What about PPIs for nicotine-related GERD?
PPIs (omeprazole, esomeprazole, lansoprazole, pantoprazole) are effective at reducing acid production and healing esophagitis, and they are appropriately prescribed for many GERD patients regardless of nicotine use. But they have a specific limitation in the context of nicotine: they do not fix the mechanical problem. The LES is still relaxed, and reflux events still occur. What changes is that the refluxate contains less acid.
For symptom control, this is often sufficient. Most heartburn and acid-related esophageal damage improve with PPIs. But weakly acidic reflux (which PPIs do not prevent) can still cause symptoms like regurgitation, chest discomfort, and chronic cough. A pH-impedance study by Vela et al. (2001) showed that PPIs reduced acid reflux episodes but did not reduce the total number of reflux events, many of which were weakly acidic and still symptomatic.
đĄIf you are on a PPI for GERD and still having breakthrough symptoms, and you use nicotine, the nicotine is likely a contributing factor. Reducing your nicotine dose or timing it away from meals and bedtime may improve symptom control more than increasing the PPI dose.

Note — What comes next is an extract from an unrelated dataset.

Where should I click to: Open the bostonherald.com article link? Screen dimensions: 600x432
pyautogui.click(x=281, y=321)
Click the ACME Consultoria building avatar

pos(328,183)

What helps with identifying your reflux triggers?
GERD symptoms vary significantly from person to person, and nicotine's contribution depends on dose, timing, other dietary triggers, body position, and anatomy. Tracking your reflux episodes alongside nicotine use, meals, and body position creates a personal pattern that generic advice cannot replicate. Tools like GLP1Gut can help you track symptom timing, nicotine use, and meals to identify which specific combinations are driving your worst reflux episodes.

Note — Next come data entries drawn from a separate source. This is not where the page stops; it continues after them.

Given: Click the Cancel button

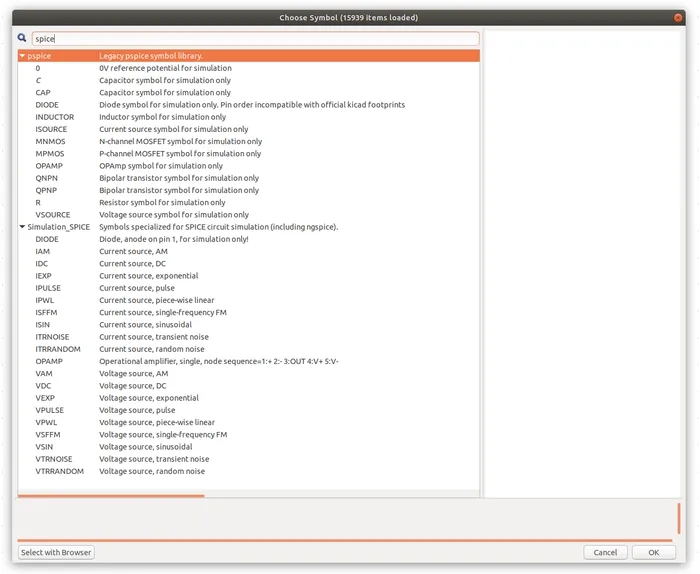Looking at the screenshot, I should tap(605, 552).
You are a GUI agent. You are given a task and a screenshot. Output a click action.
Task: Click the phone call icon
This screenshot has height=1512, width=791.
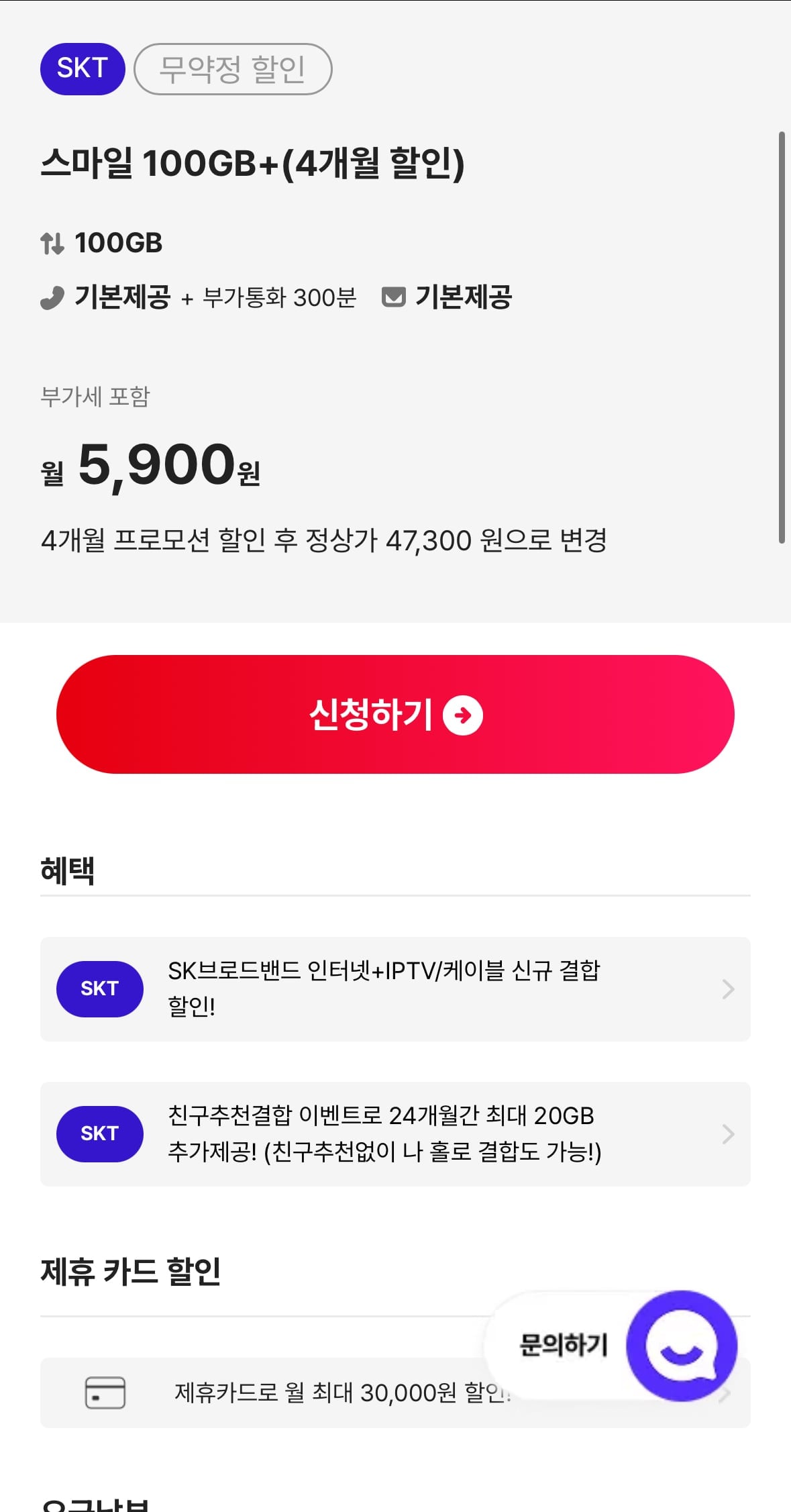click(52, 297)
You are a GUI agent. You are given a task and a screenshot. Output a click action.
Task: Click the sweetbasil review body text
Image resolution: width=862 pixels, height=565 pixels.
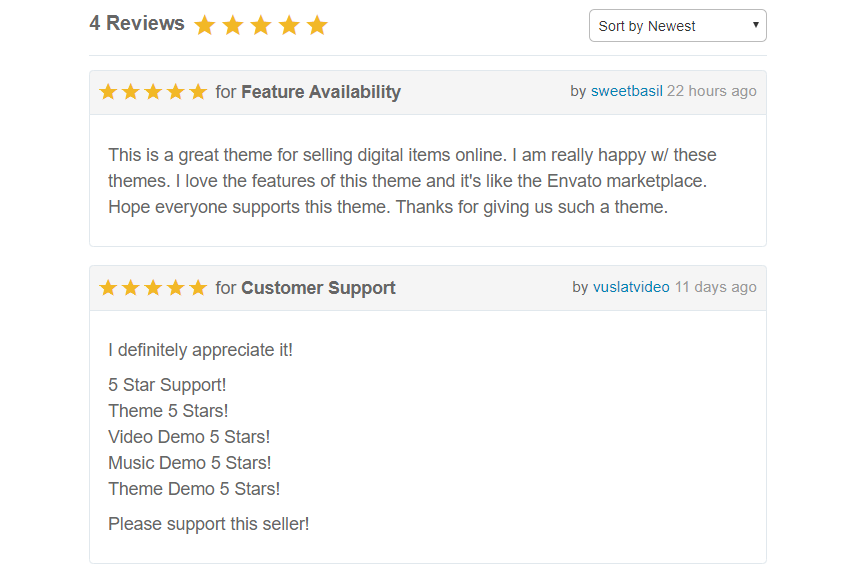[412, 181]
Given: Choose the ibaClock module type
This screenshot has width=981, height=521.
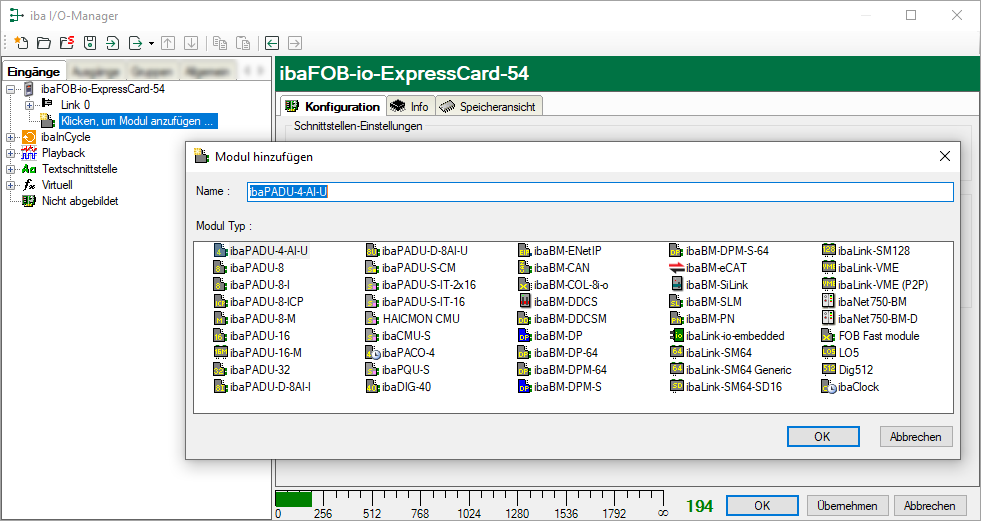Looking at the screenshot, I should 857,387.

This data is also useful if you end up seeing a gastroenterologist. A reflux diary with timestamps and nicotine use mapped alongside symptoms is more clinically useful than 'I have heartburn all the time.' It helps your doctor decide whether to adjust medications, order pH testing, or recommend specific lifestyle changes.
Does quitting nicotine improve GERD, and how quickly?

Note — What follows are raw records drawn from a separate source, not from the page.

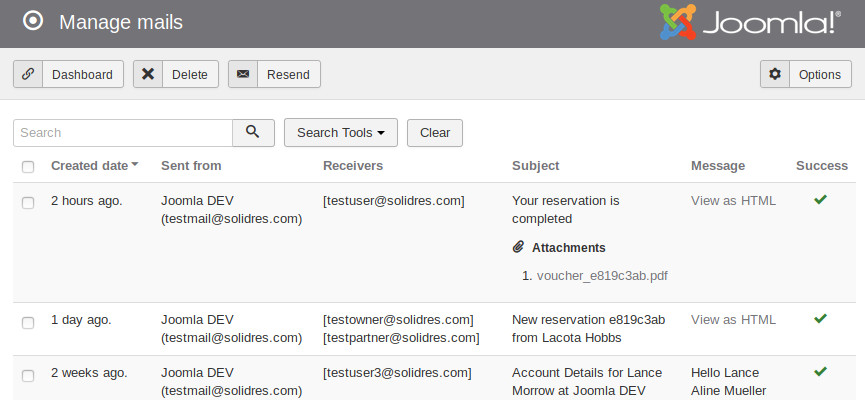This screenshot has width=865, height=400.
Task: Click the Delete X icon
Action: (148, 74)
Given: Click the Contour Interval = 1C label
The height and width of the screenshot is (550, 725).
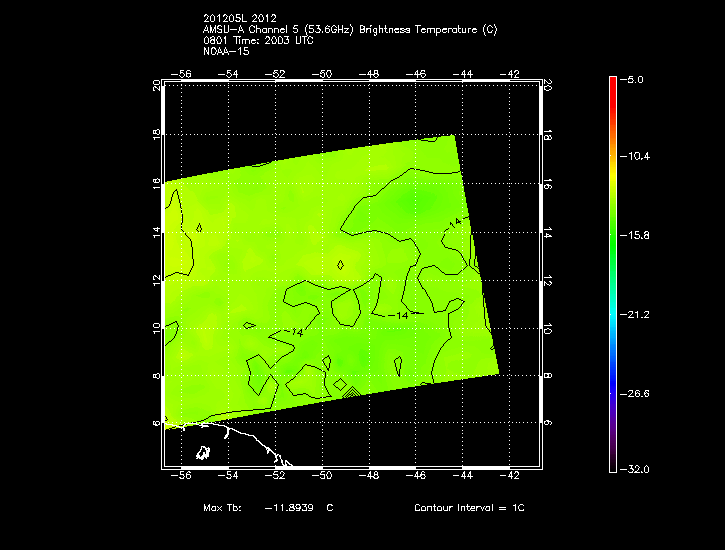Looking at the screenshot, I should [469, 509].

The HUNT study data suggests that the reflux benefit of cessation begins within the first year and continues to accumulate over time. LES pressure typically begins to recover within days to weeks of nicotine cessation, as the inhibitory effect on cholinergic tone resolves. Salivary bicarbonate production also normalizes relatively quickly.
However, if chronic nicotine-related reflux has already caused esophageal damage (esophagitis, Barrett's metaplasia), stopping nicotine removes one driver but does not reverse the existing tissue changes. Those patients typically still need acid suppression and endoscopic surveillance regardless of nicotine status. The point of quitting is to stop adding insult to an already injured esophagus, not to undo damage that has already occurred.
Can nicotine pouches cause Barrett's esophagus?
Barrett's esophagus develops from chronic acid exposure to the esophageal lining, and nicotine increases that exposure by weakening the LES and impairing acid clearance. No long-term studies specific to tobacco-free nicotine pouches and Barrett's risk exist yet. However, the mechanism (prolonged esophageal acid exposure) is the same regardless of how nicotine is delivered. If you have chronic GERD from any cause including nicotine use, Barrett's screening per your gastroenterologist's guidelines is reasonable.
Is nighttime reflux worse with nicotine?
Yes. When you lie flat, gravity no longer helps keep stomach contents below the LES. A nicotine-weakened LES combined with a supine position is a particularly high-risk combination. Avoiding nicotine for at least 2 to 3 hours before bed and elevating the head of your bed are the two most impactful interventions for nighttime reflux.